BEIJING — China’s ruling Communist Party has proposed removing a limit of two consecutive terms for the country’s president and vice president, the country’s official news agency said Sunday.
The move, if approved, appears to lay the groundwork for party leader Xi Jinping to rule as president beyond 2023.
The party’s Central Committee proposed to remove from the constitution the expression that China’s president and vice president ‘‘shall serve no more than two consecutive terms,’’ the Xinhua News Agency said in a brief report. It provided no further details.
The announcement came before the party’s Central Committee was to begin a three-day meeting in Beijing on Monday to discuss major personnel appointments and other issues.
Xi’s status as the most powerful Chinese leader in a generation was cemented at last year’s party congress, where he was given a second five-year term as general secretary.
Ahead of the party congress, Xi had been shoring up his authority and sidelining rivals, leaving him primed to press his agenda of tightened state control and muscular diplomacy. That included a push to insert his thoughts on theoretical matters into the party constitution and further cultivate a burgeoning cult of personality that could allow him to hold on to power beyond his second term.
The son of a famed communist elder, Xi rose through the ranks to the position of Shanghai’s party leader before being promoted to the all-powerful Politburo Standing Committee in 2007.
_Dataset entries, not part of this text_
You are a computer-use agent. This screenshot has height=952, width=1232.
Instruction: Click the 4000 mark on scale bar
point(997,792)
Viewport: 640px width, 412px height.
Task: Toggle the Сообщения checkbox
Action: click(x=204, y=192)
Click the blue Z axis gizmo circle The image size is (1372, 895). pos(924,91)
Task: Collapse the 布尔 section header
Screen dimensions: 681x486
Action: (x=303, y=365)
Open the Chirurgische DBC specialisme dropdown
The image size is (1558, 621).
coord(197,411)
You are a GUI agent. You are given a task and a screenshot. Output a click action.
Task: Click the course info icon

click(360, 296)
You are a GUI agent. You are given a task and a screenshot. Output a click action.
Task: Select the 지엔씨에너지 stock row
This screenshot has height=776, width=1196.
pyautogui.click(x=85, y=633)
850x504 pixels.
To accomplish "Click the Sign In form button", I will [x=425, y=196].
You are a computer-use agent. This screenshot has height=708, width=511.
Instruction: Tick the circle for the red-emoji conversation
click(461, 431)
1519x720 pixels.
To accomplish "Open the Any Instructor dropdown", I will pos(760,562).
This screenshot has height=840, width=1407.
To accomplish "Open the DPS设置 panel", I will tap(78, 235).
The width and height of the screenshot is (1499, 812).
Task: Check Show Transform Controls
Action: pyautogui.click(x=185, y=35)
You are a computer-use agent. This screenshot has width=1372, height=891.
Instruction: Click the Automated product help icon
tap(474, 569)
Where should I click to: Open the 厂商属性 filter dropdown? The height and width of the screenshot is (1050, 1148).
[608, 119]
When Xi did assume the top spot in 2012, it was as head of a reduced seven-member committee on which he had only one reliable ally, veteran Wang Qishan. He put Wang in charge of a sweeping anti-corruption crackdown that helped Xi eliminate challengers, both serving and retired, and cow potential opponents.
Xi, whose titles include head of the armed forces, has lavished attention on the military with parades and defense budget increases. But he’s also led a crackdown on abuses and a push to cut 300,000 personnel from the 2.3 million-member People’s Liberation Army, underscoring his ability to prevail against entrenched interests.
At the same time, Xi has added to his resume additional titles as leader of more than a half dozen special commissions overseeing areas from national security to foreign policy.
In a move carrying enormous symbolic weight, Xi last year took on the mantle of ‘‘core’’ of the party leadership, elevating him above his peers in a manner redolent of communist China’s founder, Mao Zedong.